Early Stages of a Market Top, Says Ned Davis

18 05 2011

via MarketWatch:

  • The stock market sectors that typically shine during the last months of a bull market are doing quite well these days, thank you. And at least some of the sectors that typically do poorly in such months are struggling.
  • The researchers focused on performance over the last three months of each bull market in the U.S. stock market since the early 1970s. During each of these periods, they measured the performance of the 11 sectors within the S&P 500 index.
  • Their finding: “Financials and Utilities have tended to underperform in the months leading up to bull market peaks, while Consumer Discretionary and Consumer Staples have outperformed.”
  • How do the last few months stack up against these historical precedents? Unfortunately, in 3 out of these 4 cases, the sectors’ recent performance is consistent with a top being formed.

SPDR Health Care (XLV)

XLV TOP HOLDINGS
Company name % Net assets
Johnson & Johnson 12.82%
Pfizer Inc. 11.95%
Merck & Co, Inc. 7.91%
Abbott Laboratories 4.87%
Unitedhealth Group, Inc. 3.87%
Amgen, Inc. 3.78%
Bristol-Myers Squibb Company 3.43%
Medtronic, Inc. 3.20%
Eli Lilly and Company 2.69%
Baxter International Inc. 2.39%
Percentage of holdings 56.91%

SPDR Consumer Staples (XLP) (consumer non-discretionary)

XLP TOP HOLDINGS
Company name % Net assets
Procter & Gamble Company 14.41%
Philip Morris International, Inc. 9.90%
Wal-Mart Stores, Inc. 8.54%
Coca-Cola Company 7.19%
Kraft Foods, Inc. 4.66%
Altria Group Inc. 4.45%
CVS Caremark Corp 4.40%
PepsiCo, Inc. 4.35%
Colgate-Palmolive Company 3.61%
Walgreen Company 3.31%
Percentage of holdings 64.82%

SPDR Utilities (XLU)

My thoughts: It is interesting that these names have been outperforming since March/April. I believe fund managers are rotating into these safe sectors for capital preservation.

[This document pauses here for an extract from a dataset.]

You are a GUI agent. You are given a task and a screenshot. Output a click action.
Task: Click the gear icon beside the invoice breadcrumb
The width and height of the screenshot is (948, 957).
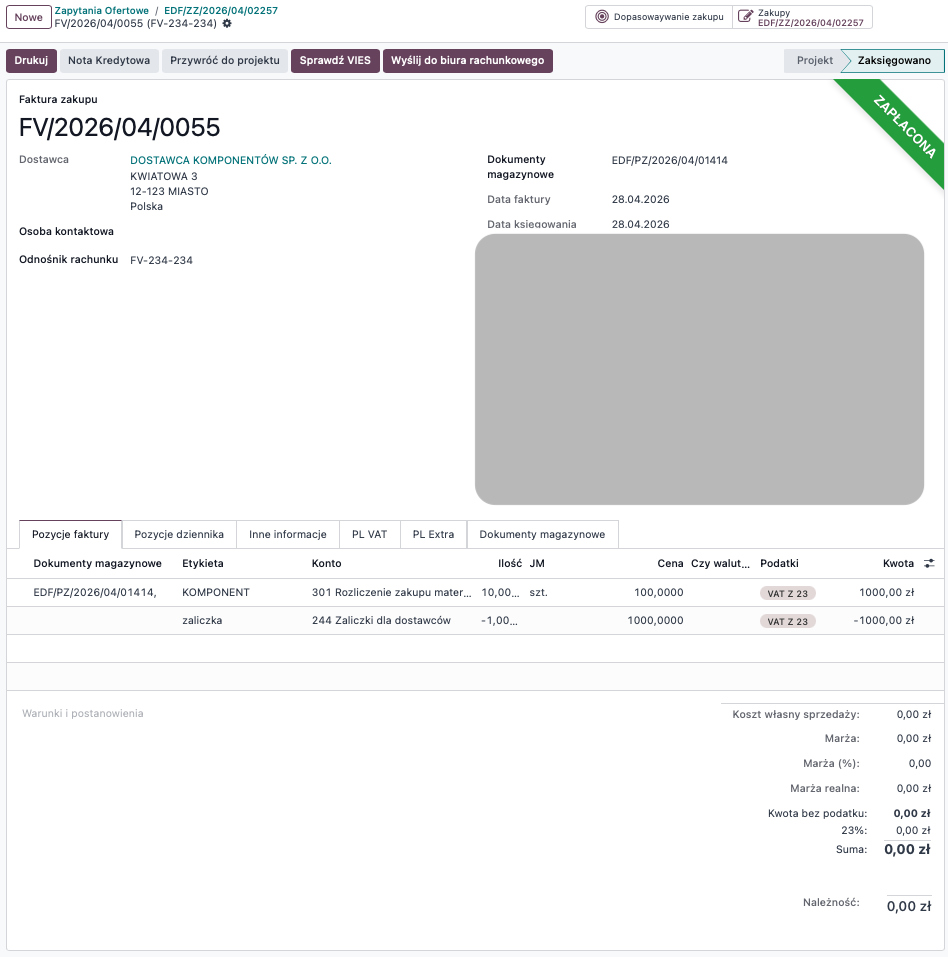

Most of the leaders in the stock market since September/November 2010 have been getting beaten down very hard, look at SLV (silver ETF).

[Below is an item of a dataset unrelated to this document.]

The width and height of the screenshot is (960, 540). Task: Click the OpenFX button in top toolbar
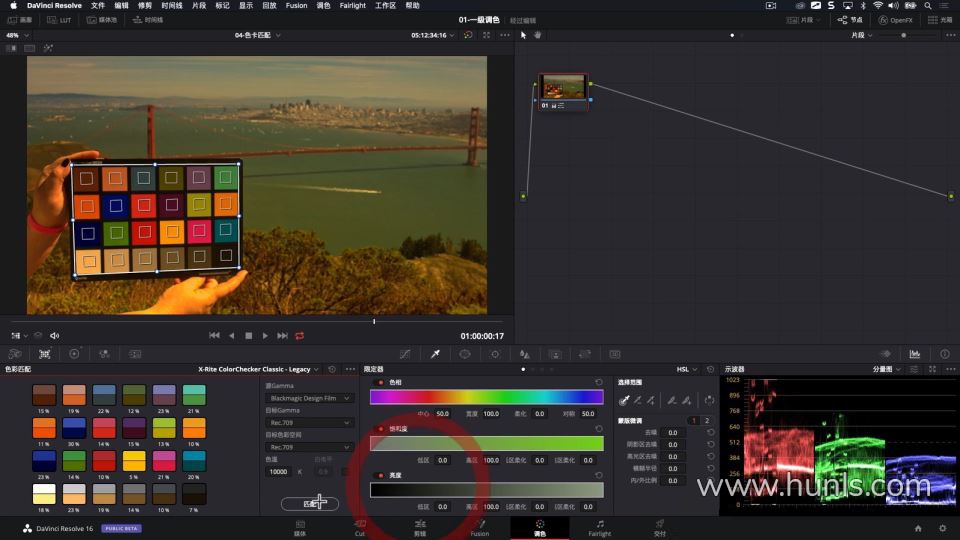[895, 20]
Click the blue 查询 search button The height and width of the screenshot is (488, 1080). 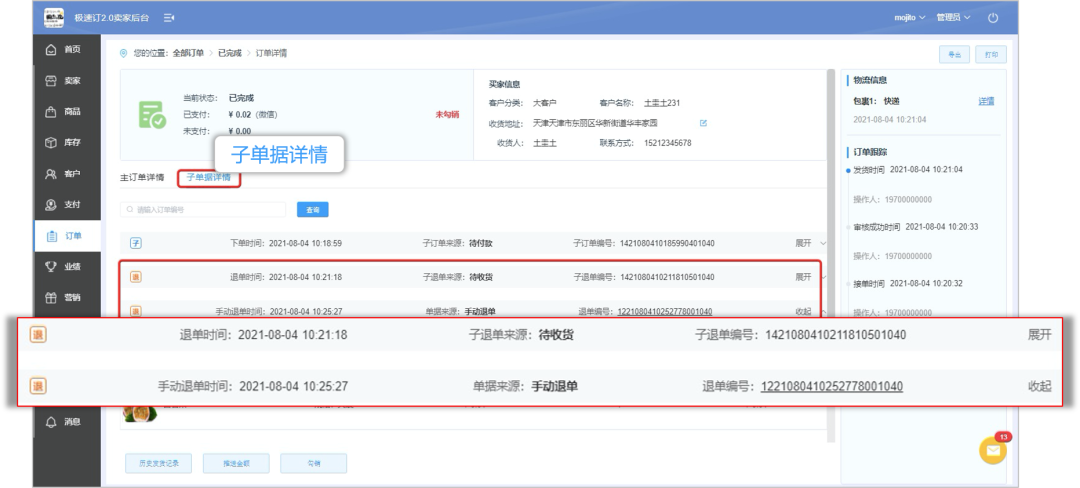[x=312, y=210]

The Fed’s Treasury program is coming to an end in June, which historically means that risk assets will fall soon after that occurs. (look back at the QE 1 & 2 in Japan’s history) But I am a firm believer that this is the most dovish (opposite of hawkish) Fed in history and they will have as many QEs as there are sequels to the movie SAW and every single one will be more distasteful than the last.

In other news events, that may or may not put a bottom in this leg down in the market, (haha, can i even call it that – a leg down). Anyways, we have accelerating negative news about the European sovereign debt crisis, and about the United States debt ceiling. The question always is, IS THIS PRICED IN? We will find out in the next few weeks.

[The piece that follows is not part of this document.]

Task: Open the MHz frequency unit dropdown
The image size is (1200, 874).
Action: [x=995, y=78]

Now on to Financials, which have been underperforming. If the Fed keeps printing there is something certain coming down the road. Ready? Ready. INFLATION, and the type of inflation that will make you and every one around you a millionaire! Banks don’t do well in inflationary environments, especially when inflation is as massive as I think it will be. You know what else hinders growth in banking operations? REGULATION. So banks have both inflation and regulation down the road…

… And we’re open!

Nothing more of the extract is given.